Ich hatte dem nichts entgegenzusetzen, weder seinem Blick noch der Motivation dahinter – und eigentlich war es auch gar nicht meine Absicht. »Wie es der Zufall will, bin ich gar nicht abgeneigt, mit dir allein zu sein.«
»Ich weiß«, seufzte er grübelnd. »Trotzdem solltest du Charlie Bescheid sagen.«
»Warum um Himmels willen sollte ich das tun?«
Mit einem Mal war sein Blick grimmig. »Um mir einen kleinen Anreiz zu geben, dich heil zurückzubringen.«
Ich schluckte. Doch ich brauchte nur einen Moment des Nachdenkens, um mir sicher zu sein. »Ich glaube, ich lass es drauf ankommen.«
Aufgebracht blies er seine Backen auf und schaute zur Seite.
»Lass uns über was anderes reden«, schlug ich vor.
»Worüber willst du denn reden?«, fragte er, weiterhin verärgert.
Ich wollte mich davon überzeugen, dass uns niemand hören konnte, und schaute mich um. Mein Blick wanderte durch den Saal und begegnete dem seiner Schwester Alice – sie starrte mich an. Die Blicke der anderen drei waren auf Edward gerichtet. Sofort schaute ich zu ihm zurück und fragte das Erste, was mir in den Sinn kam.
»Warum seid ihr eigentlich am Wochenende zum … Jagen in die Goat Rocks Wilderness gefahren? Charlie meinte, das sei keine gute Gegend, wegen der vielen Bären.«
Er schaute mich an, als hätte ich etwas sehr Offensichtliches nicht mitbekommen.
»Bären?« Ich schnappte nach Luft, und er grinste. »Und das, obwohl keine Jagdsaison ist«, fügte ich tadelnd hinzu, um meine Entgeisterung zu überspielen.

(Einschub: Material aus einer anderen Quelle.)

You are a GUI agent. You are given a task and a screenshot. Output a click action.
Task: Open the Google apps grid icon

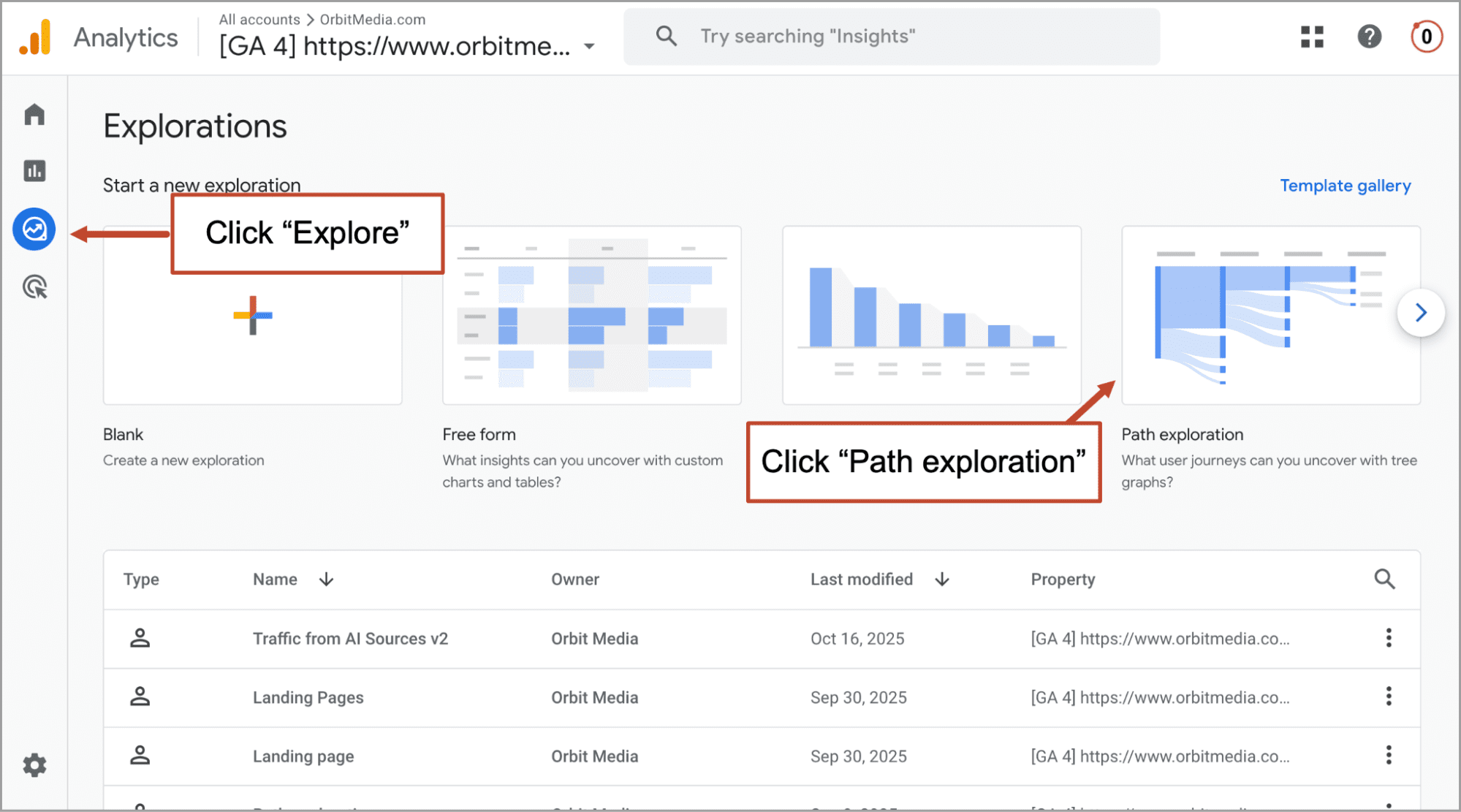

»Wenn du die Bestimmungen sorgfältig liest, dann wirst du feststellen, dass die Verbote lediglich das Jagen mit Waffen betreffen.«
Amüsiert betrachtete er mein Gesicht, während ich langsam kapierte, was er da gerade gesagt hatte.
»Bären?«, wiederholte ich zaghaft.
»Grizzlybären mag Emmett am liebsten.« Seine Stimme klang immer noch unbekümmert, doch er verfolgte genau meine Reaktion. Ich versuchte mich zusammenzureißen.
»Hmmm«, sagte ich und nahm einen Bissen von der Pizza – ein Vorwand, um den Blick zu senken. Ich kaute langsam, dann trank ich ausgiebig von der Cola und schaute weiter nach unten.
»Und?«, fragte ich, als ich mich endlich traute, seinen mittlerweile besorgten Blick zu erwidern. »Was magst du am liebsten?«
Er zog eine Augenbraue nach oben, während sich seine Mundwinkel missbilligend senkten. »Puma.«
»Ah«, sagte ich mit höflichem Desinteresse und wandte mich wieder meiner Cola zu.
Er ging auf meinen Tonfall ein. »Selbstverständlich achten wir darauf, nicht durch unüberlegtes Jagdverhalten in die Umwelt einzugreifen«, sagte er. »Wir sind bemüht, uns auf Gegenden mit einem Überbestand an Raubtieren zu beschränken, und nehmen dafür auch weite Strecken in Kauf. Natürlich wären hier in der Gegend immer genügend Rehe und Elche verfügbar, aber es soll ja auch ein bisschen Spaß machen.« Er lächelte schalkhaft.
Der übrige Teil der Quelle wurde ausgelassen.